Stellar Kelly gives bullpen much-needed rest in win

Stellar Kelly gives bullpen much-needed rest in win

NEW YORK -- Joe Kelly hung around for the first 10 innings of Friday night's Red Sox-Yankees game, which is about five innings longer than he usually stays when he is starting a day game the following day.

Kelly got back to his hotel, drifted off to sleep around the 15th inning, and when he woke up on Saturday morning, the At Bat app on his phone contained a pleasant surprise for him.

"Right when I woke up, the first thing I did was pull up my MLB app," said Kelly. "And I saw that we won in 19 innings and I was like, 'Holy crud.'"

Well rested and fired up to come off the disabled list, Kelly gave the Red Sox exactly what they needed while leading his team to an 8-4 victory in Saturday's matinee at Yankee Stadium.

Though there were some brief hiccups in the second inning, Kelly turned in a performance that was mostly masterful.

Over seven innings, the righty gave up one hit and one run while walking two and striking out a career-high eight batters. Not only that, but Kelly finished his day by retiring the final 17 batters he faced.

"I'm just happy I came out and made it through the game healthy," Kelly said. "That's not what I expected. I went out there and just tried to attack the zone. It was a long game last night. ... I knew that we were kind of thin in the bullpen, so I just tried to make quick outs."

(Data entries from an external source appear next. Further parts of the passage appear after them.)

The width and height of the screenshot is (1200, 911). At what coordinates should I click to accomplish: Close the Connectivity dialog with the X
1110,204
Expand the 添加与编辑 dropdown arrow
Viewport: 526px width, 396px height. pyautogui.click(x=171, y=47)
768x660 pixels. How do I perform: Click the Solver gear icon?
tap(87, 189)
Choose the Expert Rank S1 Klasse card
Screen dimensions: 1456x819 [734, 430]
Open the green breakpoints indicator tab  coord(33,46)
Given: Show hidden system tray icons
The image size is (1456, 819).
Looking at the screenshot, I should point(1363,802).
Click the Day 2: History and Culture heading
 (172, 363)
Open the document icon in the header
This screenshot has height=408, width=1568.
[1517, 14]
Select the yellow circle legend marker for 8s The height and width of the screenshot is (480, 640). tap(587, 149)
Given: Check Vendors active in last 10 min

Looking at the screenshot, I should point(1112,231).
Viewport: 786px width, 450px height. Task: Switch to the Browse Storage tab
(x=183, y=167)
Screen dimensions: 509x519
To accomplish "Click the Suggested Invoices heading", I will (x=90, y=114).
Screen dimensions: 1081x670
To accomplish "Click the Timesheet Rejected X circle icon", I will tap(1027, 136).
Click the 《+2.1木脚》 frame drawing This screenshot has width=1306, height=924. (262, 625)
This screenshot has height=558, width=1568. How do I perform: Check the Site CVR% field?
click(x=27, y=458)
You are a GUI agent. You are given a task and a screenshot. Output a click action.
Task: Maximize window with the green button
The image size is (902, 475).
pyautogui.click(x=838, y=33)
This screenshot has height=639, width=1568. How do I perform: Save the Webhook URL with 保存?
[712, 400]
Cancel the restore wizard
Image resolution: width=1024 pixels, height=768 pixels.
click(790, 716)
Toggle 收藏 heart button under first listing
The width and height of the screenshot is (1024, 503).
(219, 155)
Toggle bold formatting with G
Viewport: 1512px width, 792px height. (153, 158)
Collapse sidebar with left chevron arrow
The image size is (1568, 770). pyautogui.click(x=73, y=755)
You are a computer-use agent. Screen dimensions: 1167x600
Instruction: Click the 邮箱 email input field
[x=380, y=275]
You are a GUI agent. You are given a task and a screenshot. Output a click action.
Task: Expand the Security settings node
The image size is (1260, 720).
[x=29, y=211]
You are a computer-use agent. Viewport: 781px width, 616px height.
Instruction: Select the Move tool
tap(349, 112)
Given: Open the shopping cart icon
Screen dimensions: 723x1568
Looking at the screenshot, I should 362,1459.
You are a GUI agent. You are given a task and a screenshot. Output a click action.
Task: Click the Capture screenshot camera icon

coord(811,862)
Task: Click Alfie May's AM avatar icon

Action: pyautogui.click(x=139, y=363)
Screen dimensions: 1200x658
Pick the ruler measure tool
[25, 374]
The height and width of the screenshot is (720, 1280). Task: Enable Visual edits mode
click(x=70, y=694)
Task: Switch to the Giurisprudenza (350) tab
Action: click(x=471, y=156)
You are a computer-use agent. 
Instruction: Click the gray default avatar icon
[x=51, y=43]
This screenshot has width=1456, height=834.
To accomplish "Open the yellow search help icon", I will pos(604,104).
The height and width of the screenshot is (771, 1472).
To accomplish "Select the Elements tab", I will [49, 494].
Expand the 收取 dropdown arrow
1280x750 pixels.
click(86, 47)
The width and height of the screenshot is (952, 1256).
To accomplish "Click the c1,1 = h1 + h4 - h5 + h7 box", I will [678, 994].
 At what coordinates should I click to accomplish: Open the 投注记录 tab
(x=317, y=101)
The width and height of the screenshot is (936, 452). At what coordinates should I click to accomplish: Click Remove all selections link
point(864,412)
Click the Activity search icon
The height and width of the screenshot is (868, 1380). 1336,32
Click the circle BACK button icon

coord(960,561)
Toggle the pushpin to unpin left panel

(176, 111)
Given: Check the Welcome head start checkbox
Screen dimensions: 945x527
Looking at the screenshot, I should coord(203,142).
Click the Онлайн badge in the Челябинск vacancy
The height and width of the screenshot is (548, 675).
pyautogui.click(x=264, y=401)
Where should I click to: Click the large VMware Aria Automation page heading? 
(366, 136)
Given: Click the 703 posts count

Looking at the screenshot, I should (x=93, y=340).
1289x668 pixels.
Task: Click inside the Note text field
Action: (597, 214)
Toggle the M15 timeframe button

While making quick work of the Yankees, Kelly showed he was long over the right biceps issue that slowed him during Spring Training and forced him to spend the first four games of the season on the disabled list.

It was important for Kelly not to miss any regular-season starts, and he emphatically told the Red Sox after Wednesday's bullpen session that he didn't need to throw another Minor League rehab start.

"I was happy that I was able to get this start today instead of going to pitch in [Class A] Greenville," Kelly said. "I was still trying to build up my pitch count and innings. Hopefully from here on out I can try to get to that 100-pitch mark."

Considering the way Kelly labored early in the second inning, giving up a hit and two walks over the first four batters, nobody could have ever predicted he was about to retire 17 in a row as part of his 93-pitch day.

"I was going to go out there until they told me I couldn't," said Kelly. "If it was in the fifth inning, I was going to try to say, 'Well, these guys need a little bit more break and my arm is feeling fine,' no matter where I was at in the game. Luckily enough I made it to the seventh inning and gave myself and the team a chance to win that ballgame."